### Texto de lectura
El significado que asigno a la palabra ética proviene del teórico anglosajón Geoffrey Harpham (1995), quien a su vez se basa en las propuestas del filósofo franco-lituano Emmanuel Levinas. Al revisar el vínculo entre la ética y la literatura, Harpham propone ubicar esta problemática relación desde la perspectiva de la alteridad. Según él, ya que el arte verbal, en cuanto forma de representación, surge del mundo y del ámbito humano, entraña siempre una dimensión ética. De ahí la pertinencia de las propuestas teóricas de Levinas, para quien el centro de la ética reside en la absoluta e infinita obligación de considerar la figura que él llama “el otro”. De todo ello concluye Harpham que la literatura podría encarnar lo que Levinas denomina la “circunstancia ética”, o sea, el encuentro entre el yo y el otro. En este caso, la carta del nigeriano irrumpe en la revista Newsweek como la intromisión de una Otredad que no puede reducirse o asimilarse, pues se presenta como un elemento de choque que cuestiona la segura cosmovisión de los lectores, quienes no saben nada (o no quieren saber nada) de la hambruna africana; asimismo, al ser incluida en el Diorama de Excélsior, la carta traducida también lanza una bofetada a los lectores mexicanos, porque de inmediato la asociarán con las circunstancias de muchas poblaciones mexicanas muy desfavorecidas, donde también se perciben los rostros del hambre, la desesperación y la muerte (África no está tan lejos de nosotros).

### Tareas por realizar
**1)** Según el texto sobre ética y literatura, ¿en qué filósofo se basa Harpham?
**2)** ¿Concuerda cada afirmación con el texto sobre ética y literatura? Contesta sí o no y cita las palabras del texto que lo deciden.
(a) Harpham es un teórico anglosajón.
(b) Para Levinas, el centro de la ética reside en la obligación de considerar al yo.
(c) La carta del nigeriano apareció en la revista Newsweek.
**3)** Prosigue el texto sobre ética y literatura a partir de su última oración.
Las entradas provienen de otra fuente.

### Extractos de datos
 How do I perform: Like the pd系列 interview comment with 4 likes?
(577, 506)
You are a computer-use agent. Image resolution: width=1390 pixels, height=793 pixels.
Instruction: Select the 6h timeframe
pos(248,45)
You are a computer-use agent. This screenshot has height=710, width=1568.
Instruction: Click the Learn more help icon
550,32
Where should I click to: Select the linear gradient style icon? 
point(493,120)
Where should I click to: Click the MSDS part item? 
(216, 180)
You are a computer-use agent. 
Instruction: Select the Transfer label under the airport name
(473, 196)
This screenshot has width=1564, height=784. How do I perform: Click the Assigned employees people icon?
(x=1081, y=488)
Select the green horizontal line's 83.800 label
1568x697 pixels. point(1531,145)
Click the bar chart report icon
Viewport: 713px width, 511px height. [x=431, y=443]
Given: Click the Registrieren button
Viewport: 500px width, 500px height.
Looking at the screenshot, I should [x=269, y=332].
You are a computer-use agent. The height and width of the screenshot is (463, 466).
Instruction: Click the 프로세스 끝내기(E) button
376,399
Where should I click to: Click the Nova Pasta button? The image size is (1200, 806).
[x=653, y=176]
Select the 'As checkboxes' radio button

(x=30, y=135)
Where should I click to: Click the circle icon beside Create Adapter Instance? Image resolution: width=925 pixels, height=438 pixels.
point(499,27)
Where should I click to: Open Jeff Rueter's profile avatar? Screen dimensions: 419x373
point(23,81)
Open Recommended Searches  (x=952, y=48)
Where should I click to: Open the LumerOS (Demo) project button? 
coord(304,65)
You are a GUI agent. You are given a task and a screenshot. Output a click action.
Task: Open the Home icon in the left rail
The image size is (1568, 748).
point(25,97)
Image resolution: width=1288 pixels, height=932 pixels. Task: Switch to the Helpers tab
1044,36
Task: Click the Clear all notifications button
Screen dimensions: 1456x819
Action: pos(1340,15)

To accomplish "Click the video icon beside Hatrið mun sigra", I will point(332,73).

### Lista de respuestas
**1)** En el filósofo franco-lituano Emmanuel Levinas.

**2)**
(a) Sí: «del teórico anglosajón Geoffrey Harpham (1995)».
(b) No: «la absoluta e infinita obligación de considerar la figura que él llama “el otro”».
(c) Sí: «la carta del nigeriano irrumpe en la revista Newsweek».

**3)**
He descrito apenas algunos fragmentos de los inventarios, sobre todo los de carácter ensayístico, si aceptamos las tradicionales divisiones genéricas, aun a sabiendas de que estos textos de Pacheco son un híbrido tanto de escritura reflexiva como narrativa, a veces con unos ápices de poesía, porque, por ejemplo, en uno de los inventarios de Excélsior aparecieron por vez primera poemas de Julián Hernández, uno de los heterónimos del escritor, así como otros textos poéticos suyos, originales o traducidos6. Una muestra destacable de carácter narrativo se presenta en la entrega del 7 de abril de 1974, en cuyo segundo fragmento, titulado “La prueba de las promesas”, se lee:

Hablaron del soldado español que estaba en Manila y de pronto se halló en la Plaza Mayor de México. Entonces alguien relató: Algo muy parecido ocurrió hacia 1972 en Buenos Aires. Había un tipo rarísimo pegando de gritos en Charcas y Esmeralda, muy asustado ante el tránsito, la gente, los edificios, los coches, el olor del aire.

Al principio creyeron que anunciaba un circo por como iba vestido, o bien que se trataba de un turista brasileño hablando un portugués de lo más raro, diciendo que era el Papa y antes había sido deán de Santiago, y estaba en Roma cuando un profesor de artes mágicas a quien conoció en Toledo le pidió ayuda para volver a España.

Él no accedió. Amenazó con hacerlo matar por hechicero, y entonces don Ilán dijo algo… y allí estaba el tipo en Buenos Aires, siete u ocho siglos después, que, por supuesto, para la eternidad son un instante.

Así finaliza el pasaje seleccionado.